AVAILABLE DATA:

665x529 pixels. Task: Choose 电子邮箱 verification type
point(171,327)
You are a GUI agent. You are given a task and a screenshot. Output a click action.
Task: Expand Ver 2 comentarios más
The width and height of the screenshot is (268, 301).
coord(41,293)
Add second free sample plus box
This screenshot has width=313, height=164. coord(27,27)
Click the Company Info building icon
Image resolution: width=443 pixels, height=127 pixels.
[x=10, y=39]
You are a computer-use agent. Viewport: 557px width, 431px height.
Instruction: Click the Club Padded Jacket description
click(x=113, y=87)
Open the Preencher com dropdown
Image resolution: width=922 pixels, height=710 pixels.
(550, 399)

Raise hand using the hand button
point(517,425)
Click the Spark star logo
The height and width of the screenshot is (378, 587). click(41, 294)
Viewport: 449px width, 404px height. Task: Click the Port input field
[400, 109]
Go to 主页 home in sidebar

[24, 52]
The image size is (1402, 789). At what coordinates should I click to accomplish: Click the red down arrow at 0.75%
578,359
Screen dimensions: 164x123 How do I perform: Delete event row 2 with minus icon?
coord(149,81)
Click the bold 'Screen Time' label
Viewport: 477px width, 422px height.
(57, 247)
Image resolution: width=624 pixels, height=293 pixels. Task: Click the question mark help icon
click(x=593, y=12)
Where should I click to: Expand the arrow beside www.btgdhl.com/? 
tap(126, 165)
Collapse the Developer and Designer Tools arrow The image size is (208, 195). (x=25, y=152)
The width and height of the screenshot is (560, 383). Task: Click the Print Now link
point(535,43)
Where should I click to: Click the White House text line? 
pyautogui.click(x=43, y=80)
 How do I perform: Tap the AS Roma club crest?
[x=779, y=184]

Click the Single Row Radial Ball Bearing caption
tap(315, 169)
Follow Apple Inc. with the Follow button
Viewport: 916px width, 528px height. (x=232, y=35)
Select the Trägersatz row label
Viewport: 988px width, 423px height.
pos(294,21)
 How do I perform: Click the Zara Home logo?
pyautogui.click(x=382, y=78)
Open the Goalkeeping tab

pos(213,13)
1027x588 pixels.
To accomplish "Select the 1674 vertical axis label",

HOW TO COMPLETE THIS TASK:
The answer is the full set of records, printed exactly as given.

SOLUTION:
665x529 pixels. Task: Choose 电子邮箱 verification type
point(171,327)
You are a GUI agent. You are given a task and a screenshot. Output a click action.
Task: Expand Ver 2 comentarios más
The width and height of the screenshot is (268, 301).
coord(41,293)
Add second free sample plus box
This screenshot has width=313, height=164. coord(27,27)
Click the Company Info building icon
Image resolution: width=443 pixels, height=127 pixels.
[x=10, y=39]
You are a computer-use agent. Viewport: 557px width, 431px height.
Instruction: Click the Club Padded Jacket description
click(x=113, y=87)
Open the Preencher com dropdown
Image resolution: width=922 pixels, height=710 pixels.
(550, 399)

Raise hand using the hand button
point(517,425)
Click the Spark star logo
The height and width of the screenshot is (378, 587). click(41, 294)
Viewport: 449px width, 404px height. Task: Click the Port input field
[400, 109]
Go to 主页 home in sidebar

[24, 52]
The image size is (1402, 789). At what coordinates should I click to accomplish: Click the red down arrow at 0.75%
578,359
Screen dimensions: 164x123 How do I perform: Delete event row 2 with minus icon?
coord(149,81)
Click the bold 'Screen Time' label
Viewport: 477px width, 422px height.
(57, 247)
Image resolution: width=624 pixels, height=293 pixels. Task: Click the question mark help icon
click(x=593, y=12)
Where should I click to: Expand the arrow beside www.btgdhl.com/? 
tap(126, 165)
Collapse the Developer and Designer Tools arrow The image size is (208, 195). (x=25, y=152)
The width and height of the screenshot is (560, 383). Task: Click the Print Now link
point(535,43)
Where should I click to: Click the White House text line? 
pyautogui.click(x=43, y=80)
 How do I perform: Tap the AS Roma club crest?
[x=779, y=184]

Click the Single Row Radial Ball Bearing caption
tap(315, 169)
Follow Apple Inc. with the Follow button
Viewport: 916px width, 528px height. (x=232, y=35)
Select the Trägersatz row label
Viewport: 988px width, 423px height.
pos(294,21)
 How do I perform: Click the Zara Home logo?
pyautogui.click(x=382, y=78)
Open the Goalkeeping tab

pos(213,13)
1027x588 pixels.
To accomplish "Select the 1674 vertical axis label",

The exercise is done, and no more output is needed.